## Stored data
┄┄┄┄┄┄┄┄┄┄┄┄┄┄┄┄┄┄┄┄
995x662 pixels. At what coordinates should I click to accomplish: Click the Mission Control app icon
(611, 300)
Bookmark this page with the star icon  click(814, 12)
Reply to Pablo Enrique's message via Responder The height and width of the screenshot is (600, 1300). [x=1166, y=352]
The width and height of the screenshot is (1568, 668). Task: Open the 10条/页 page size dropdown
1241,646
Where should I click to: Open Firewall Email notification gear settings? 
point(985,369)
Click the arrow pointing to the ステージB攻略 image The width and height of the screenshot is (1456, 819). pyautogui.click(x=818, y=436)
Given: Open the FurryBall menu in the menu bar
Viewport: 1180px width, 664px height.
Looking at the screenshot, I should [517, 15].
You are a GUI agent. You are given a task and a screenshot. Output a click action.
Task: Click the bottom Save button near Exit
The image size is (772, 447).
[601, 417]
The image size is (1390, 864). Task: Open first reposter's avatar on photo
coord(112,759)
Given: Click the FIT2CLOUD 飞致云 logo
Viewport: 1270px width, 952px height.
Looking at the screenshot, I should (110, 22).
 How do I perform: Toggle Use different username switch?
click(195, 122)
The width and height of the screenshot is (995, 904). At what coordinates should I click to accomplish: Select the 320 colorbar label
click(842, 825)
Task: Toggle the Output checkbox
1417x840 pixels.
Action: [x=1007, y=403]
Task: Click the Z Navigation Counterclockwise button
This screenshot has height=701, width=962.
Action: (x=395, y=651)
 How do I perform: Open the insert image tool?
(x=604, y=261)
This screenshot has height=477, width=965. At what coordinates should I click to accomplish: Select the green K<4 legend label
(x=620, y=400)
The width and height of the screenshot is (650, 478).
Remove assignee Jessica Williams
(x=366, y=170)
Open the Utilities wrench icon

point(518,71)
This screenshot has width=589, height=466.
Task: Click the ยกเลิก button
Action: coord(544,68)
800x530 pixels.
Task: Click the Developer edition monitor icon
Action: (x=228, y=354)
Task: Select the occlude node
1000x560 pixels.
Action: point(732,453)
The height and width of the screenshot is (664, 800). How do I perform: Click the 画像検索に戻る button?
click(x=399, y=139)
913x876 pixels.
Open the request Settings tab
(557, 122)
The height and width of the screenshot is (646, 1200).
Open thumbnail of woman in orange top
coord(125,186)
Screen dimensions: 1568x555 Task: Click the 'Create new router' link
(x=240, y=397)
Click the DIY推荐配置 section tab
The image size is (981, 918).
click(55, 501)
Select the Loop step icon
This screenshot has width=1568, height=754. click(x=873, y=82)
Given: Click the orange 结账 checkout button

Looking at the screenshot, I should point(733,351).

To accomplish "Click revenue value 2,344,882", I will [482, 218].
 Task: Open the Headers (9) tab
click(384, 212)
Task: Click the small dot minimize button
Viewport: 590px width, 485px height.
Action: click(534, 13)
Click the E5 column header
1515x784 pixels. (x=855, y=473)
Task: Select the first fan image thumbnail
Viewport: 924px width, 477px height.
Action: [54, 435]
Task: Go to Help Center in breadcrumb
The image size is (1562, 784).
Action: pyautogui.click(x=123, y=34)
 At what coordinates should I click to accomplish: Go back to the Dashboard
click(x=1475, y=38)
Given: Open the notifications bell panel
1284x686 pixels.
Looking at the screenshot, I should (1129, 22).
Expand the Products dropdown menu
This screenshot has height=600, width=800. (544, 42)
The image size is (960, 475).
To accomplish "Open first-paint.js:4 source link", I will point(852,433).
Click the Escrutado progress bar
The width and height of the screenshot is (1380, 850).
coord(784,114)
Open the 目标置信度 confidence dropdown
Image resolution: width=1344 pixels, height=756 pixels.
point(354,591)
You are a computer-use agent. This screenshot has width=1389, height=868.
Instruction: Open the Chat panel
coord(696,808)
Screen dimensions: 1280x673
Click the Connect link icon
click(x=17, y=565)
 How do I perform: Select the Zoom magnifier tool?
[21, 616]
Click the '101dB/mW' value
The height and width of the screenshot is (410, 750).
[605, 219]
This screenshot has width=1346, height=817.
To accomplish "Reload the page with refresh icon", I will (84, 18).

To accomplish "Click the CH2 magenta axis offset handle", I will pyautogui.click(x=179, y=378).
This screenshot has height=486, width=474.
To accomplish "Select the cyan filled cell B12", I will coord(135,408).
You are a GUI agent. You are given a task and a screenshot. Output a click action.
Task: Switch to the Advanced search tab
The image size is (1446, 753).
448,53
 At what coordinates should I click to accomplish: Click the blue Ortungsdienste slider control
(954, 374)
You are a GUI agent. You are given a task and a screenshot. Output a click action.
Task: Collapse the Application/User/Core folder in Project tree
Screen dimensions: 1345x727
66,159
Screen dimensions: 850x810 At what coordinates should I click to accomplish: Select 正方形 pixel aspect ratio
┄┄┄┄┄┄┄┄┄┄┄┄┄┄┄┄┄┄┄┄
## What is required
Please set down each line of the records exactly as given.

## Solution to the exercise
995x662 pixels. At what coordinates should I click to accomplish: Click the Mission Control app icon
(611, 300)
Bookmark this page with the star icon  click(814, 12)
Reply to Pablo Enrique's message via Responder The height and width of the screenshot is (600, 1300). [x=1166, y=352]
The width and height of the screenshot is (1568, 668). Task: Open the 10条/页 page size dropdown
1241,646
Where should I click to: Open Firewall Email notification gear settings? 
point(985,369)
Click the arrow pointing to the ステージB攻略 image The width and height of the screenshot is (1456, 819). pyautogui.click(x=818, y=436)
Given: Open the FurryBall menu in the menu bar
Viewport: 1180px width, 664px height.
Looking at the screenshot, I should [517, 15].
You are a GUI agent. You are given a task and a screenshot. Output a click action.
Task: Click the bottom Save button near Exit
The image size is (772, 447).
[601, 417]
The image size is (1390, 864). Task: Open first reposter's avatar on photo
coord(112,759)
Given: Click the FIT2CLOUD 飞致云 logo
Viewport: 1270px width, 952px height.
Looking at the screenshot, I should (110, 22).
 How do I perform: Toggle Use different username switch?
click(195, 122)
The width and height of the screenshot is (995, 904). At what coordinates should I click to accomplish: Select the 320 colorbar label
click(842, 825)
Task: Toggle the Output checkbox
1417x840 pixels.
Action: [x=1007, y=403]
Task: Click the Z Navigation Counterclockwise button
This screenshot has height=701, width=962.
Action: (x=395, y=651)
 How do I perform: Open the insert image tool?
(x=604, y=261)
This screenshot has height=477, width=965. At what coordinates should I click to accomplish: Select the green K<4 legend label
(x=620, y=400)
The width and height of the screenshot is (650, 478).
Remove assignee Jessica Williams
(x=366, y=170)
Open the Utilities wrench icon

point(518,71)
This screenshot has width=589, height=466.
Task: Click the ยกเลิก button
Action: coord(544,68)
800x530 pixels.
Task: Click the Developer edition monitor icon
Action: (x=228, y=354)
Task: Select the occlude node
1000x560 pixels.
Action: point(732,453)
The height and width of the screenshot is (664, 800). How do I perform: Click the 画像検索に戻る button?
click(x=399, y=139)
913x876 pixels.
Open the request Settings tab
(557, 122)
The height and width of the screenshot is (646, 1200).
Open thumbnail of woman in orange top
coord(125,186)
Screen dimensions: 1568x555 Task: Click the 'Create new router' link
(x=240, y=397)
Click the DIY推荐配置 section tab
The image size is (981, 918).
click(55, 501)
Select the Loop step icon
This screenshot has width=1568, height=754. click(x=873, y=82)
Given: Click the orange 结账 checkout button

Looking at the screenshot, I should point(733,351).

To accomplish "Click revenue value 2,344,882", I will [482, 218].
 Task: Open the Headers (9) tab
click(384, 212)
Task: Click the small dot minimize button
Viewport: 590px width, 485px height.
Action: click(534, 13)
Click the E5 column header
1515x784 pixels. (x=855, y=473)
Task: Select the first fan image thumbnail
Viewport: 924px width, 477px height.
Action: [54, 435]
Task: Go to Help Center in breadcrumb
The image size is (1562, 784).
Action: pyautogui.click(x=123, y=34)
 At what coordinates should I click to accomplish: Go back to the Dashboard
click(x=1475, y=38)
Given: Open the notifications bell panel
1284x686 pixels.
Looking at the screenshot, I should (1129, 22).
Expand the Products dropdown menu
This screenshot has height=600, width=800. (544, 42)
The image size is (960, 475).
To accomplish "Open first-paint.js:4 source link", I will point(852,433).
Click the Escrutado progress bar
The width and height of the screenshot is (1380, 850).
coord(784,114)
Open the 目标置信度 confidence dropdown
Image resolution: width=1344 pixels, height=756 pixels.
point(354,591)
You are a computer-use agent. This screenshot has width=1389, height=868.
Instruction: Open the Chat panel
coord(696,808)
Screen dimensions: 1280x673
Click the Connect link icon
click(x=17, y=565)
 How do I perform: Select the Zoom magnifier tool?
[21, 616]
Click the '101dB/mW' value
The height and width of the screenshot is (410, 750).
[605, 219]
This screenshot has width=1346, height=817.
To accomplish "Reload the page with refresh icon", I will (84, 18).

To accomplish "Click the CH2 magenta axis offset handle", I will pyautogui.click(x=179, y=378).
This screenshot has height=486, width=474.
To accomplish "Select the cyan filled cell B12", I will coord(135,408).
You are a GUI agent. You are given a task and a screenshot. Output a click action.
Task: Switch to the Advanced search tab
The image size is (1446, 753).
448,53
 At what coordinates should I click to accomplish: Click the blue Ortungsdienste slider control
(954, 374)
You are a GUI agent. You are given a task and a screenshot. Output a click action.
Task: Collapse the Application/User/Core folder in Project tree
Screen dimensions: 1345x727
66,159
Screen dimensions: 850x810 At what coordinates should I click to accomplish: Select 正方形 pixel aspect ratio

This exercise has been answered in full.